为什么期望引用的 function 与指针一起工作？

Question

I'm writing a program in C++ that uses a C library. This library takes pointers to functions for callbacks, and I want it to call instance methods. Fortunately, the library takes an extra data parameter that's just a "void *" and is passed unchanged to the callback. So, I created a generic callback wrapper function.

void callbackWrapper(std::function<void ()> &func) {
    func();
}

Now, when I need to register a callback in the library, I pass a pointer to the callbackWrapper function as the function to call, and a pointer to a std::function as the extra data parameter. When the callback happens, it calls my wrapper, which then calls the actual method/lambda/whatever I really wanted to call.

But, there's a bug in the above code. I used "&" rather than "*", which means the function is expecting a reference to a std::function, not a pointer. The function should have been defined like so:

void callbackWrapper(std::function<void ()> *func) {
    (*func)();
}

I didn't notice the bug for quite a while -- because it worked perfectly.

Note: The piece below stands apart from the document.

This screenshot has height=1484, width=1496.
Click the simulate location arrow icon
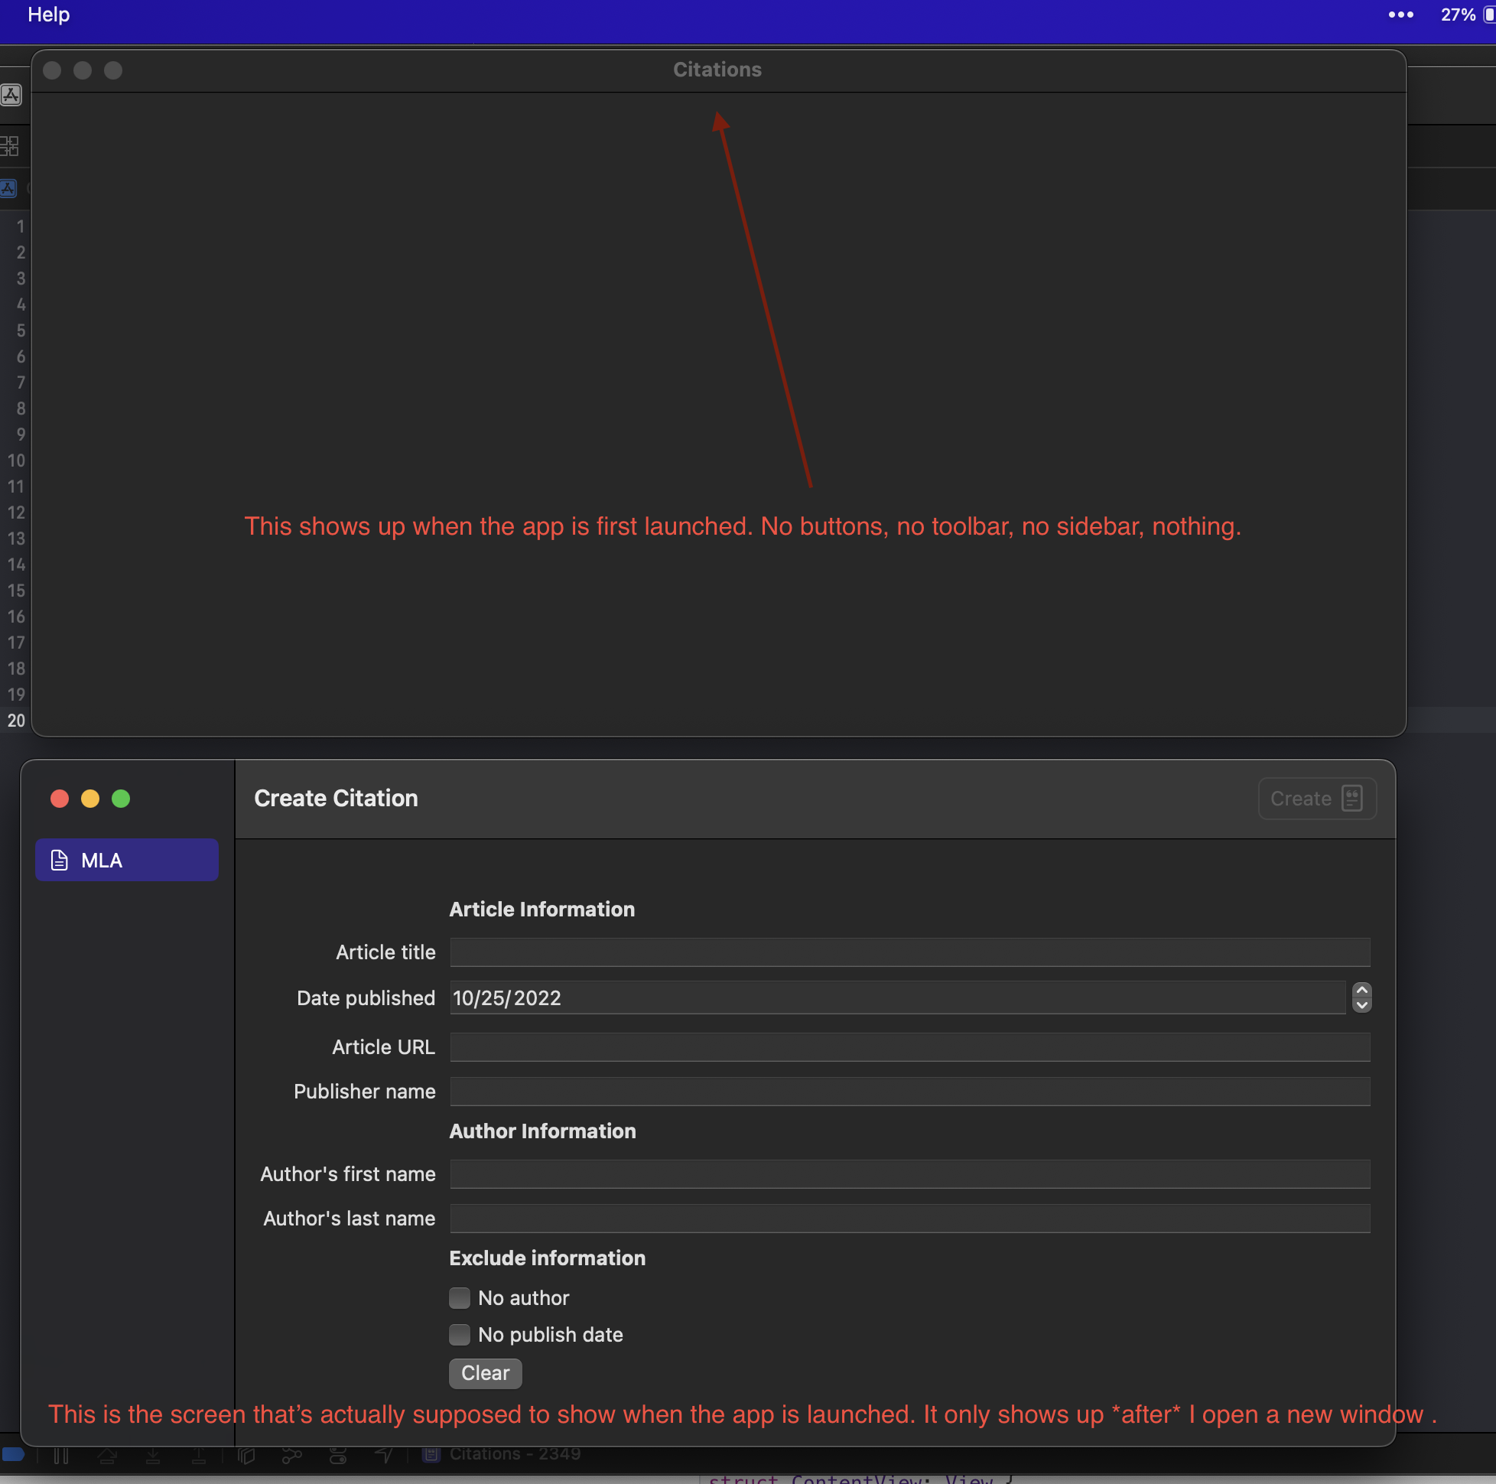[x=384, y=1456]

I only noticed because I was tracking down an unrelated bug, and just happened to see it. So, my question is, why? I have three possible answers:

1. The C++ standard allows for automatic promotion of pointers to references in this circumstance.
2. My compiler (gcc 9.3.1) noticed the mismatch and silently fixed it for me.
3. The address of the pointer just happened to land in the right place in the stack frame that the call could succeed.

Are any of my theories correct? If not, what happened?

Answer 1

It is most likely that case 3 is true for your example.

It is very sensible to pass references as if they were pointers, most ABIs likely do this.

For example, the Itanium C++ ABI says (this is the ABI which is used for example on Linux/x64):

Reference parameters are handled by passing a pointer to the object bound to the reference.